Williams nurtures Stone Mountain course as green platform
As temperatures pushed 100 degrees this week, Anthony L. Williams bet once again that he could hit the sweet spot needed to keep Stone Mountain Park's nearly 40 golf greens alive.
Too much water, the bentgrass will wilt and die. Too little, same result. “Got to keep it between the ditches, just like when I learned to drive on a dirt road,” he said.
At $40,000 per green, his daily stakes are about $1.6 million. Williams is guided mostly by his inner Luke Skywalker to find the exact force to tame the elements. He not only is the superintendent of Stone Mountain Park's two courses, but is a national expert on water usage -- two roles once directly opposed.
When environmentalists attacked golf courses as siphoning natural resources for a privileged few, and the cost of water and chemicals rose while the number of golfers went down, at stake was the future of golf -- a $3 billion industry in Georgia.

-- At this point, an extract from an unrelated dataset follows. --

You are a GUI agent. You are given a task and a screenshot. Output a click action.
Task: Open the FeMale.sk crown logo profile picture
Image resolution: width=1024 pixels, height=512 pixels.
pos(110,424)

They countered with a message of conservation: America’s labs for best water practices should be the 18 holes in your neighborhood, and the greenskeepers want to share what they know.
Their best messenger has been Williams -- a part-Cherokee, Newton County farm boy who styles himself as the Ben Franklin of greenskeepers. When he’s not on the golf course, he is a black belt in karate, a lucky survivor of a car wreck, a textbook writer, master gardener, certified arborist and archer.
With anecdotes flowing like a mountain stream in springtime, Williams recounted how, for the past 25 years, he has sought harmony between nature, golfers and critics.
“What a beautiful photo of Stone Mountain, except for that golf course in the background,” a teacher sneered at his display at a conference for environmental educators.
His gives his favorite answer by taking off like an Indian scout on a golf cart and leaving behind his office full of plaques proving his green-ness.
Williams grew up on a farm, the great-great-great-great grandson of a Cherokee, a legacy of her wisdom of natural rhythms for planting and conservation. His drawl makes “soils” into “souls,” and for him both are connected.
“This place is a sanctuary,” Williams said. “It’s a spiritual and mental place. It’s not about what you score.”
At the practice green with a brilliant view of the Confederate carving, he plunges the $10 soil tester into the Penncross creeping bentgrass and pulls out a plug with nice long, damp roots. Despite cutting water usage from 67 million gallons in 2005 to 32 million, he still kept the course green enough for 52,000 rounds a year and his own job security.
“If you don’t see roots like this in June,” he said, “You better get your resume out.”
“Brown is the new green,” is one of golf’s new slogans, and Williams points out swaths beyond the rough where skipping both chemicals and mulch gave rise to dog fennel and pokeweed, then smaller rodents, then birds of prey and bigger wildlife.
“We have coyotes, but we don’t think of them as problem,” he said with a smile. “We have plenty of geese.”
On hole No. 5, an old quarry became an oasis for Eastern prickly pear cactus and the mountain’s famous, delicate protected flower. “We've seen wives asking husbands to bring them to the golf course to see the yellow daisies,” Williams said.
He stops on the ninth teebox, seeded with the new TifGrande hybrid Bermuda turf, which like the TifSport seed used on many of the World Cup soccer fields, was developed in Georgia. Once tested on golf courses, the lower-maintenance TifGrande will be sold to homeowners, too.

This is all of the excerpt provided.